Selected excerpt:
★ ★ ★ ★ ★

Zacarias Moussaoui is a paranoid schizophrenic, a defence witness has told the jury in his sentencing trial in the US state of Virginia.

Psychologist Xavier Amador also said Moussaoui believed President George W Bush would release him.

The jury has to decide whether Moussaoui should be executed for his role in the 11 September 2001 attacks.

Defence lawyers are trying to persuade jurors to spare his life because there is evidence he is mentally ill.

Moussaoui, a French citizen of Moroccan descent, is the only person convicted in the US in connection with the attacks on New York and Washington.

Moussaoui was in jail in Minnesota at the time, but in an earlier phase of the trial prosecutors successfully argued that he had kept federal agents from identifying and stopping some of the hijackers.

'Beautiful terrorist mind'

Mr Amador said Moussaoui was convinced his defence lawyers were out to kill him and believed the FBI was bugging him before 11 September.

Mr Amador said Moussaoui's behaviour was not due to his fundamentalist beliefs, but to his paranoid schizophrenia.

At one point, Moussaoui shouted out "beautiful terrorist mind", apparently in reference to remarks made by Mr Amador on Monday, about the case of mathematician John Nash, a schizophrenic whose life story was made into the film, A Beautiful Mind.

Mr Amador said that in an hour-long meeting with the defendant in his cell, Moussaoui had been agitated and aggressive.

He told the court that when he arrived, he found wet paper towels strewn across the floor of the cell and learned that Moussaoui had been spitting water at his guards. Moussaoui then proceeded to drench him as well, and refused to speak to him, Mr Amador said.

★ ★ ★ ★ ★

Given data:
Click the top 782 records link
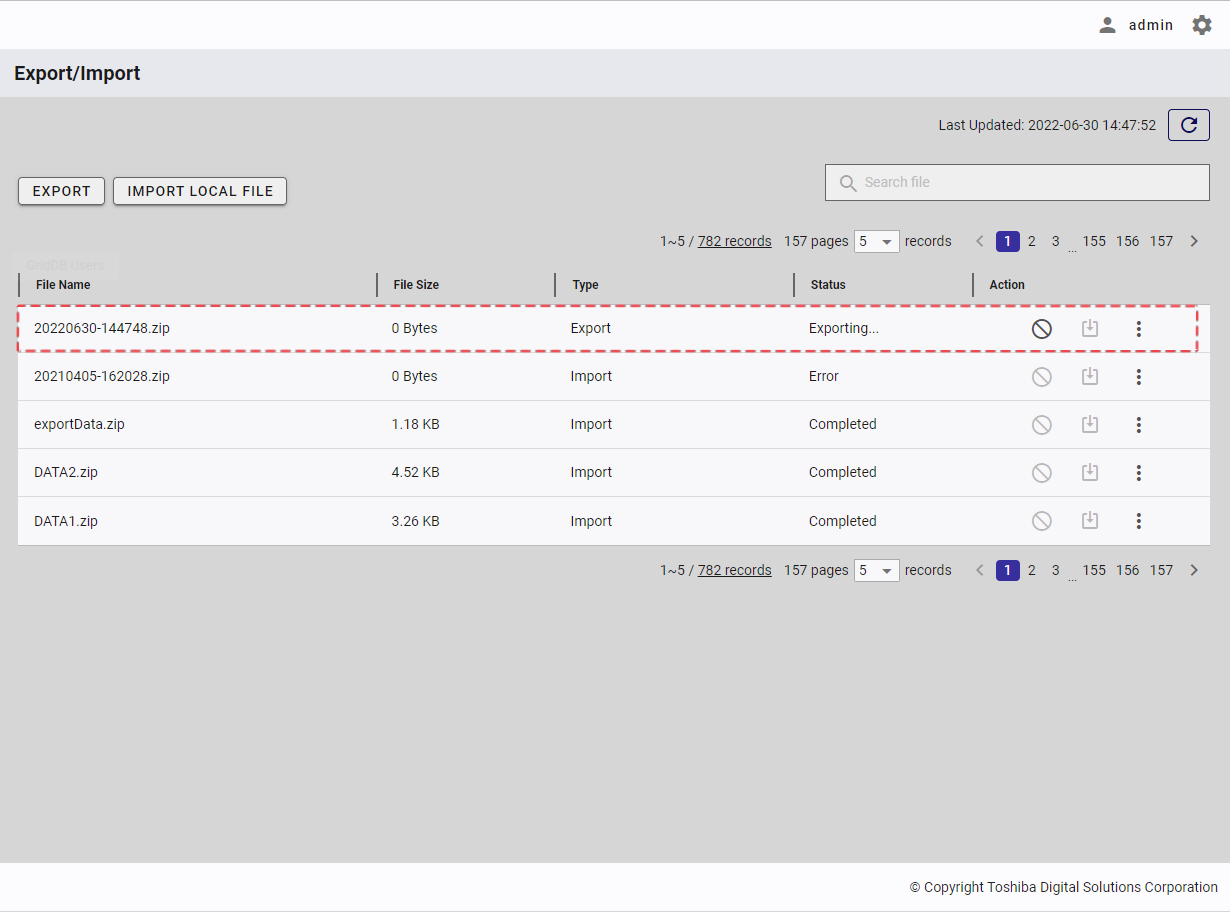This screenshot has height=912, width=1230. tap(734, 241)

★ ★ ★ ★ ★

Please quote the stretch of the Moussaoui trial article above from "Mr Amador said that" through "Mr Amador said.", word for word.

Exercise solution:
Mr Amador said that in an hour-long meeting with the defendant in his cell, Moussaoui had been agitated and aggressive.

He told the court that when he arrived, he found wet paper towels strewn across the floor of the cell and learned that Moussaoui had been spitting water at his guards. Moussaoui then proceeded to drench him as well, and refused to speak to him, Mr Amador said.